Es war wieder so weit: Der von der Bundesregierung eingesetzte Expertenrat für Klimafragen hat seine Einschätzung abgegeben (abzurufen unter www.t1p.de/GEB230701). Er bilanziert regelmäßig, ob die festgelegten Maßnahmen reichen, um die von der Bundesregierung formulierten Ziele im Klimaschutz und die Vorgaben der EU umzusetzen. „Bei etlichen Maßnahmen sehen wir die Realisierungswahrscheinlichkeit und die Abweichung zwischen der Realität und den Annahmen der Bundesregierung in den Unterlagen kritisch“, formuliert der Expertenrat-Vorsitzende Hans-Martin Henning sein Fazit diplomatisch.

Man könnte auch sagen, zwischen Anspruch der Regierung und wahrscheinlicher Wirklichkeit klafft eine Lücke. Im Gebäudebereich bleibt den Experten zufolge bis 2030 ein Delta von insgesamt 35 Millionen Tonnen CO2-Äquivalenten, die eingespart werden müssten, um die Klimaziele zu erreichen. Auch in den vergangenen Jahren hatte der Gebäudesektor seine Ziele verfehlt. Künftig soll aber ohnehin nicht mehr nach Sektoren, sondern sektorenübergreifend bilanziert werden.
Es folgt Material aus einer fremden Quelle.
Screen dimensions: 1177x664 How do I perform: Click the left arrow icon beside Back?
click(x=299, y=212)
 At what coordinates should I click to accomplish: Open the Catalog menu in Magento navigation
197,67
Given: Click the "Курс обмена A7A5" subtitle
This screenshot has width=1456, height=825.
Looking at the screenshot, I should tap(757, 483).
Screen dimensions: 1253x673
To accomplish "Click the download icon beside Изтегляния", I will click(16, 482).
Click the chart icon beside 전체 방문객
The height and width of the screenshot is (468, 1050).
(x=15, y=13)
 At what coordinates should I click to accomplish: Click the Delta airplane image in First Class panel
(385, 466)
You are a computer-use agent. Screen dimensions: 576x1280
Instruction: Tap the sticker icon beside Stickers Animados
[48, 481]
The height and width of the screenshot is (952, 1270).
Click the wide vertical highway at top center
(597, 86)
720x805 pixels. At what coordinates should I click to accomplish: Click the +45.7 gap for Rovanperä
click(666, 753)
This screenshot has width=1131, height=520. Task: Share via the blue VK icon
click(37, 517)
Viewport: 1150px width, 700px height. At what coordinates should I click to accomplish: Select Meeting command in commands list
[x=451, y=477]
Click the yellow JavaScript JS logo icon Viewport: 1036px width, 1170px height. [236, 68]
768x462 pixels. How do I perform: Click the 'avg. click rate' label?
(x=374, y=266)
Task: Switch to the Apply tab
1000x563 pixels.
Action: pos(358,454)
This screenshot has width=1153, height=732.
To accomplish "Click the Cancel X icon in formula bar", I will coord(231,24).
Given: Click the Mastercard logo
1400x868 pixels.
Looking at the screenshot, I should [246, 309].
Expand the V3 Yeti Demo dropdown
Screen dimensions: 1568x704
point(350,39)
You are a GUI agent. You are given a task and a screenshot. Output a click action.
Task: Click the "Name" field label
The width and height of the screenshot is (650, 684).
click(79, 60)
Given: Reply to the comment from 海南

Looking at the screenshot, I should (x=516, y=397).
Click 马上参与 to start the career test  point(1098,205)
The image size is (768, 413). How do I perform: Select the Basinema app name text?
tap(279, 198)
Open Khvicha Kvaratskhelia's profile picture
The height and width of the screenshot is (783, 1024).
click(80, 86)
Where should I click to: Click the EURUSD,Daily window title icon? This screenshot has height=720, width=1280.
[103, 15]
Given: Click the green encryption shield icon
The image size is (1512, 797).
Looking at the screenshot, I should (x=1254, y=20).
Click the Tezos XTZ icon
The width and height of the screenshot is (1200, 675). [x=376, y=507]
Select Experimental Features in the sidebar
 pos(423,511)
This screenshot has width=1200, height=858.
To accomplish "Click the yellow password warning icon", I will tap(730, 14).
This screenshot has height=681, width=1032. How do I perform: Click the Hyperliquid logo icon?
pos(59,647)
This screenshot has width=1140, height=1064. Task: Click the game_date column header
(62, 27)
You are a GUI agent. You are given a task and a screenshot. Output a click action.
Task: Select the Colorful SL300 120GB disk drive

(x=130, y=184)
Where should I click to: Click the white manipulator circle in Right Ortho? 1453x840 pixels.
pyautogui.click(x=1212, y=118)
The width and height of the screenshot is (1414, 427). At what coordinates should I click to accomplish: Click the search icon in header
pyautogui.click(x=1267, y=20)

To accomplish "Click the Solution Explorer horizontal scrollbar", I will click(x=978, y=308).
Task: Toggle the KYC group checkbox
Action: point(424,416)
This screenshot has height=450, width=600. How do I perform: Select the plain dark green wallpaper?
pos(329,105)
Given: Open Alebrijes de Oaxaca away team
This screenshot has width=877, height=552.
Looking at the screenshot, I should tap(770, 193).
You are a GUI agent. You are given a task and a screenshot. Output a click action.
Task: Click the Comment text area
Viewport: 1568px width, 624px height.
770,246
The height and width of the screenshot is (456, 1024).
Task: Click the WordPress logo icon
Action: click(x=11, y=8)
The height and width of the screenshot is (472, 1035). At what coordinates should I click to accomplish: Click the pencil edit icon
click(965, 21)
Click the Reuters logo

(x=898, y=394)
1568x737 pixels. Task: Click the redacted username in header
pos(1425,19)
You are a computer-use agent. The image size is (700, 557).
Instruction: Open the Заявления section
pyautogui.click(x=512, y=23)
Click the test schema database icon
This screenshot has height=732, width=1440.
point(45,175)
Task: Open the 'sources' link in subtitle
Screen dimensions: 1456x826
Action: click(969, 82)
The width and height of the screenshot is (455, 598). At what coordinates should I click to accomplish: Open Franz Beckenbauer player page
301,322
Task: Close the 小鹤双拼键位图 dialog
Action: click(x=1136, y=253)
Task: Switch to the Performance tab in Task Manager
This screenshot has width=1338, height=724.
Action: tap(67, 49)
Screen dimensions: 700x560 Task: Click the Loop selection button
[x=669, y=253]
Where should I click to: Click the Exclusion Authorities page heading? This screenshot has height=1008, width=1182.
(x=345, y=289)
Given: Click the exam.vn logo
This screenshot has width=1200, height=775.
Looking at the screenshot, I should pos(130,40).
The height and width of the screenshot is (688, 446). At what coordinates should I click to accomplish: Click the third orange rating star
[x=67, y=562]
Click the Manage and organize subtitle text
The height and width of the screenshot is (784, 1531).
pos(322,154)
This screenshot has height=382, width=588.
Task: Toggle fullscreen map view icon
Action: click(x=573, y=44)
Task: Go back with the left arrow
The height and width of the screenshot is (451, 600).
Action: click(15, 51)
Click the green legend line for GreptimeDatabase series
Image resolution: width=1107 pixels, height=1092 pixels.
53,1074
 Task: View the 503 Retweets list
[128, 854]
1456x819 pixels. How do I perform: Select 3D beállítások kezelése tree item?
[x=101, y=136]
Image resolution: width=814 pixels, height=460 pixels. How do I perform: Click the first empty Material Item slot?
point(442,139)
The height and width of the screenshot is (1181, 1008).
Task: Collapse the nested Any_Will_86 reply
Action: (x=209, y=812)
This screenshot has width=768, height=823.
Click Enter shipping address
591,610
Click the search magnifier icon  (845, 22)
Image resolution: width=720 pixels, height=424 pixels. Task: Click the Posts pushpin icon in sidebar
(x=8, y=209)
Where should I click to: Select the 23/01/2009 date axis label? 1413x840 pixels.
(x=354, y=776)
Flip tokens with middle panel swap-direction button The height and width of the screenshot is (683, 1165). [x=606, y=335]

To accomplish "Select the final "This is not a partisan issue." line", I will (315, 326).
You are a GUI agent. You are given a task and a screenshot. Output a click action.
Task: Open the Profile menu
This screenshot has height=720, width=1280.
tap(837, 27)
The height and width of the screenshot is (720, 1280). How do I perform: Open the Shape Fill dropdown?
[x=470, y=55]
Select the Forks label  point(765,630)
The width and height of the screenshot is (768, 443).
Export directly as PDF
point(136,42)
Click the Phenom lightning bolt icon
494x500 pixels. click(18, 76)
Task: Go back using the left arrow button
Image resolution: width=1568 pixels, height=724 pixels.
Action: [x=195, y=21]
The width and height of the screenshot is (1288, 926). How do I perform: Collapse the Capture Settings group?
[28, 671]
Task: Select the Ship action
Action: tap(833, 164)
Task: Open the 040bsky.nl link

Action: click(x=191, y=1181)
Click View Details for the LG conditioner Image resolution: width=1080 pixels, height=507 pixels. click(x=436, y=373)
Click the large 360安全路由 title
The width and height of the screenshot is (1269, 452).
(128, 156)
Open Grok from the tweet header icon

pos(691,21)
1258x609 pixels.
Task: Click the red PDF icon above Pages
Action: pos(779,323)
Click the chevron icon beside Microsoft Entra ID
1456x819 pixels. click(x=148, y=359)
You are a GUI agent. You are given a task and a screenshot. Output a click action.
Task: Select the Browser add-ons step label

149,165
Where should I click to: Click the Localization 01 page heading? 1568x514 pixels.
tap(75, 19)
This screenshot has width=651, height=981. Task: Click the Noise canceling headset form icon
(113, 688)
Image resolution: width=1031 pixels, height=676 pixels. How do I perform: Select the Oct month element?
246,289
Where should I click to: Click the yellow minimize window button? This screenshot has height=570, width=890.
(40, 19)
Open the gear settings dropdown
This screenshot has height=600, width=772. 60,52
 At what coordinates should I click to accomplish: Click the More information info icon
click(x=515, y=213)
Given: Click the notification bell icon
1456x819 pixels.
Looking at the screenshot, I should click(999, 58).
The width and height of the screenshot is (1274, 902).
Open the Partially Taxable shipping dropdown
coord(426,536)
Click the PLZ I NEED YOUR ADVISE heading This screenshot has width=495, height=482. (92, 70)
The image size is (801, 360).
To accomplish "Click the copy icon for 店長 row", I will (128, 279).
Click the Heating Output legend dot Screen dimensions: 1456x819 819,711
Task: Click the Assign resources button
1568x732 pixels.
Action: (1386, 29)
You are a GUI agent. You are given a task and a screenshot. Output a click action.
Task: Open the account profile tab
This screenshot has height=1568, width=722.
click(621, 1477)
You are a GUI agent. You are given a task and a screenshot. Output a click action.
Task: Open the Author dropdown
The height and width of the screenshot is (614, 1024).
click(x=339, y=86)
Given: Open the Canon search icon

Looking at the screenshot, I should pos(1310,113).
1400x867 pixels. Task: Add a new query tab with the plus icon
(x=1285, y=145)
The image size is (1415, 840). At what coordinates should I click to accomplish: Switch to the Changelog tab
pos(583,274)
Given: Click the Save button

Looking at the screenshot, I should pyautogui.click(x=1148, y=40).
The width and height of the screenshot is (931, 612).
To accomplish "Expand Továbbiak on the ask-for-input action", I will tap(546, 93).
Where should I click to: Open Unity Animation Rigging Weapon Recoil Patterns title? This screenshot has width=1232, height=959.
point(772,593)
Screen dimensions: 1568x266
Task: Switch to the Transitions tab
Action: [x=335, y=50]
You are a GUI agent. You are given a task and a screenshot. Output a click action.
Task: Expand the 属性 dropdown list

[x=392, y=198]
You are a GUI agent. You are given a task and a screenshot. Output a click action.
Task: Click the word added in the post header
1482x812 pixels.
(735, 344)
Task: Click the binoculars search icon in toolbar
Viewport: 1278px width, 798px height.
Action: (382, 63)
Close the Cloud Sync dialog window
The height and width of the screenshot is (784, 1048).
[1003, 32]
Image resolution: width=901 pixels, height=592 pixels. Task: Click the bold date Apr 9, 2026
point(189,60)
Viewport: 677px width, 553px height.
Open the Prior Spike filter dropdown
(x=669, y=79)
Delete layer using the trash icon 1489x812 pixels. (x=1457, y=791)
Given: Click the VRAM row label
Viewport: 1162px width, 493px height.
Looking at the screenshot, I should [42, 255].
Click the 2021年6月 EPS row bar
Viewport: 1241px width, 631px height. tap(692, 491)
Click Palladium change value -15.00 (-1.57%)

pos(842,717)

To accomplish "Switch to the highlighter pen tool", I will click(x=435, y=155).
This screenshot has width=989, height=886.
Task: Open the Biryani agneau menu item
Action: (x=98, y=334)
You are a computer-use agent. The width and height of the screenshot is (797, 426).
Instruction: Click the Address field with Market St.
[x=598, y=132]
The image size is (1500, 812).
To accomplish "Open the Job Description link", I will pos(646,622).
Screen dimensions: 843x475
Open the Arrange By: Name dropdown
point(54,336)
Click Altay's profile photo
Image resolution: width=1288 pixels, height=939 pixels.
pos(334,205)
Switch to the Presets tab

Neue Anforderungen auch für den Gebäudebereich werden derzeit auf EU-Ebene verhandelt. Die Bundesregierung zeigt sich reserviert. In der Zeitschrift Wirtschaftswoche erklärte Bundesfinanzminister Christian Lindner (FDP), die vom EU-Parlament in die Debatte eingebrachte zeitliche Verschärfung bei den Neubauten sei „nicht tragbar“. In der Tageszeitung Welt äußerte sich Bundesbauministerin Klara Geywitz (SPD) ablehnend gegenüber den verpflichtenden Mindeststandards für Einzelhäuser. Sie steht unter Druck, hatte ambitioniert verkündet, dass in Deutschland jährlich 400.000 neue Wohnungen entstehen sollen. 2022 waren es unter 300.000. Im Bauhauptgewerbe setzt der Geschäftsklimaindikator des ifo Instituts seine Talfahrt fort und erreicht den niedrigsten Stand seit 2019. Die Unternehmen der Branche waren merklich unzufrieden mit den laufenden Geschäften. Zudem greift der Pessimismus immer mehr um sich. „Der Nachfrageeinbruch im Wohnungsbau setzt sich immer weiter fort“, kommentiert Felix Pakleppa, Hauptgeschäftsführer des Zentralverbands Deutsches Baugewerbe (ZDB). Die Zahl der Baugenehmigungen ging im ersten Halbjahr laut Daten des Statistischen Bundesamts um 27,2 Prozent zurück. Das entspricht 50.600 Baugenehmigungen weniger als im ersten Halbjahr 2022.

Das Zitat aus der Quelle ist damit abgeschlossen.